[[ EXERCISE MATERIALS open ]]
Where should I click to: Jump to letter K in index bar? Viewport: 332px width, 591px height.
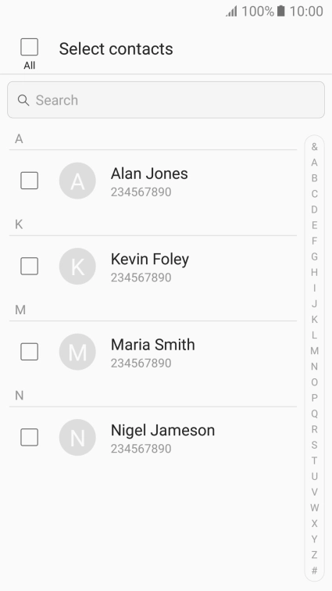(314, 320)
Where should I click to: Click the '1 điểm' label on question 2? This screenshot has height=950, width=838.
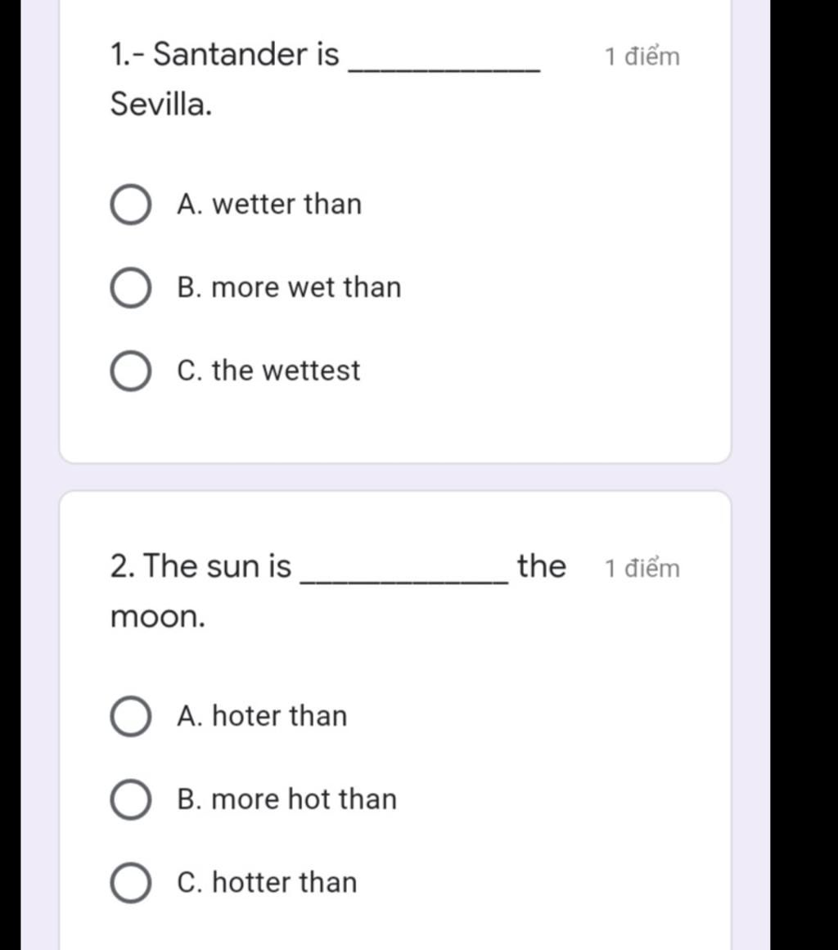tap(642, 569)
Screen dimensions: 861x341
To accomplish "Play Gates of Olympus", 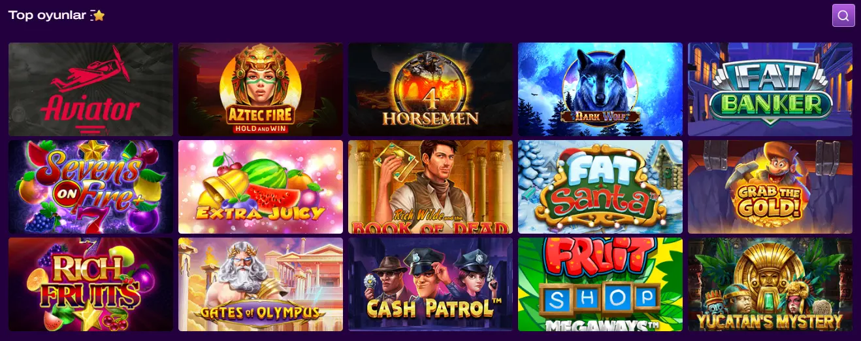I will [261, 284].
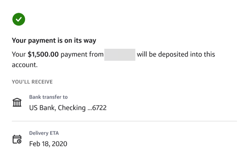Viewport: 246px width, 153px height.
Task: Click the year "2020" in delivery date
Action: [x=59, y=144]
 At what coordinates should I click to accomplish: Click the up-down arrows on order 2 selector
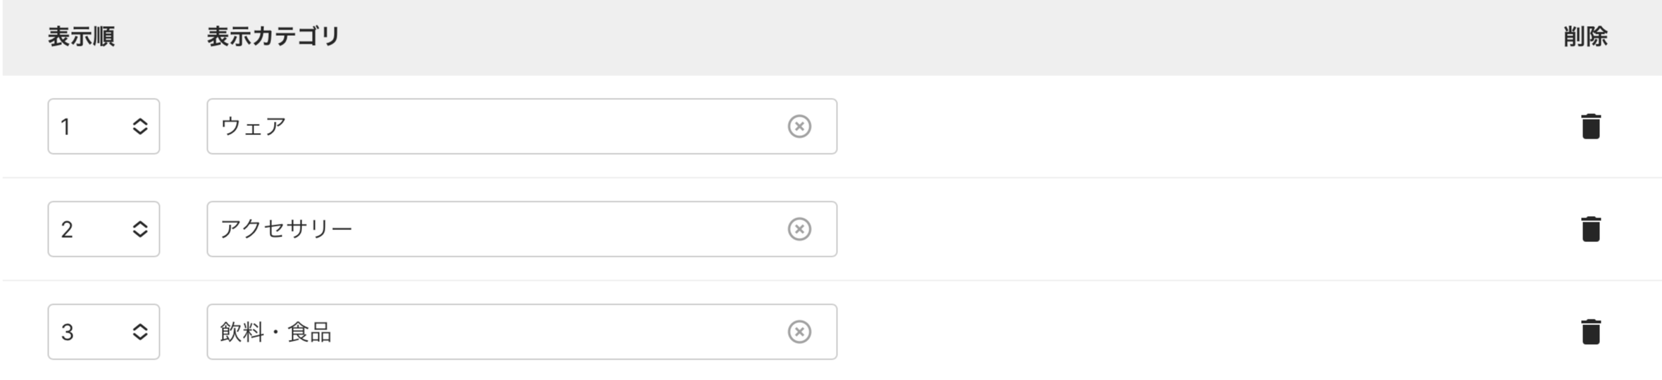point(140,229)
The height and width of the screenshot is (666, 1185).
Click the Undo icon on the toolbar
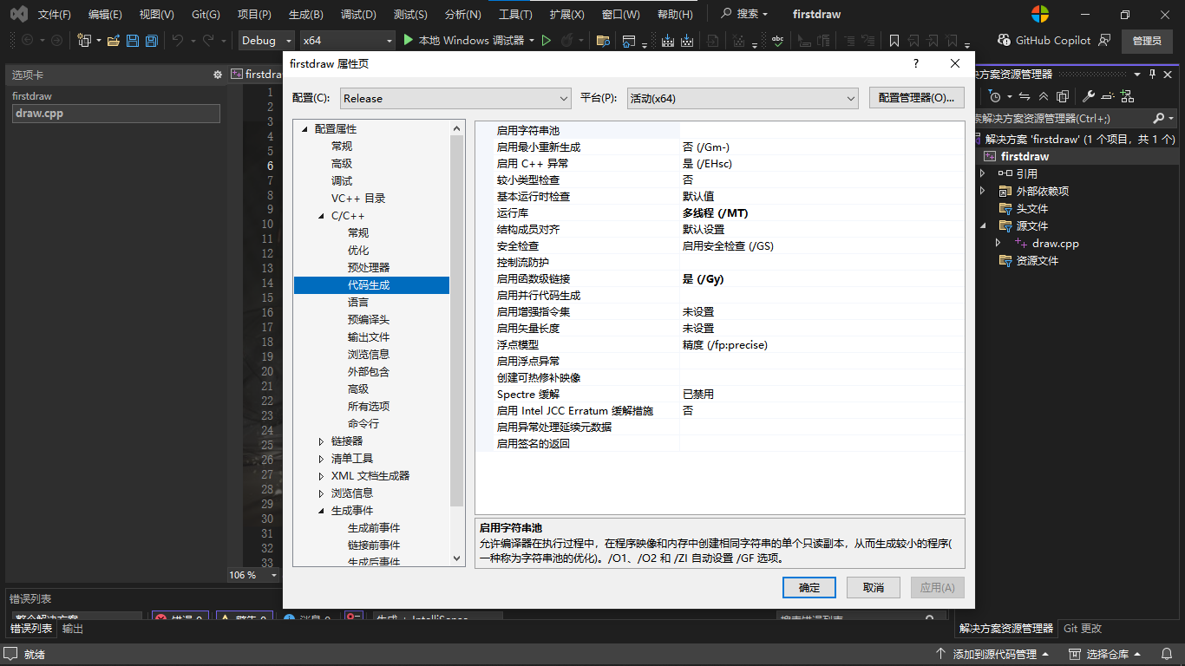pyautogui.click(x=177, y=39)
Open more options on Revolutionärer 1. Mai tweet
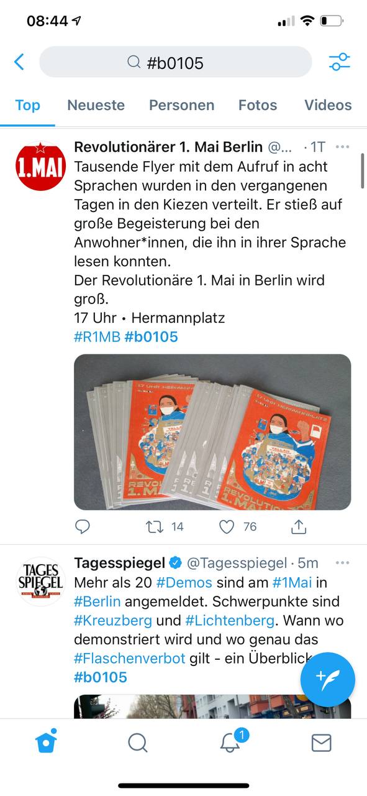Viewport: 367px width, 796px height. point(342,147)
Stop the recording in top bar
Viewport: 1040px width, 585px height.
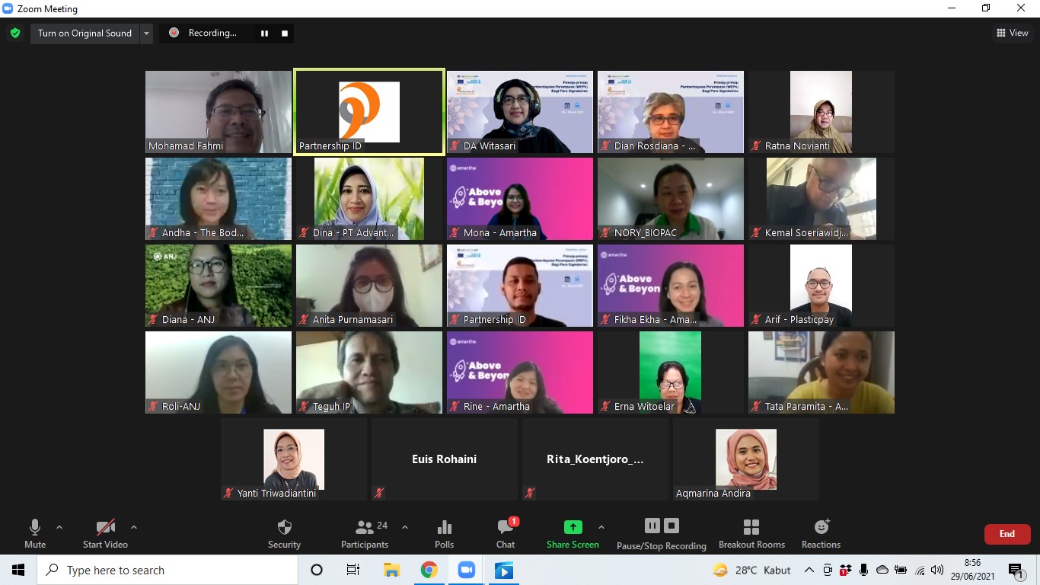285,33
[[ EXERCISE MATERIALS closed ]]
■ EXERCISE DETAILS: From the line that contains "Open more options" down to the final line of the entries above, please copy each line exactly, excluding pictures.

■ OUTPUT FOR THIS TASK:
Open more options on Revolutionärer 1. Mai tweet
Viewport: 367px width, 796px height. point(342,147)
Stop the recording in top bar
Viewport: 1040px width, 585px height.
285,33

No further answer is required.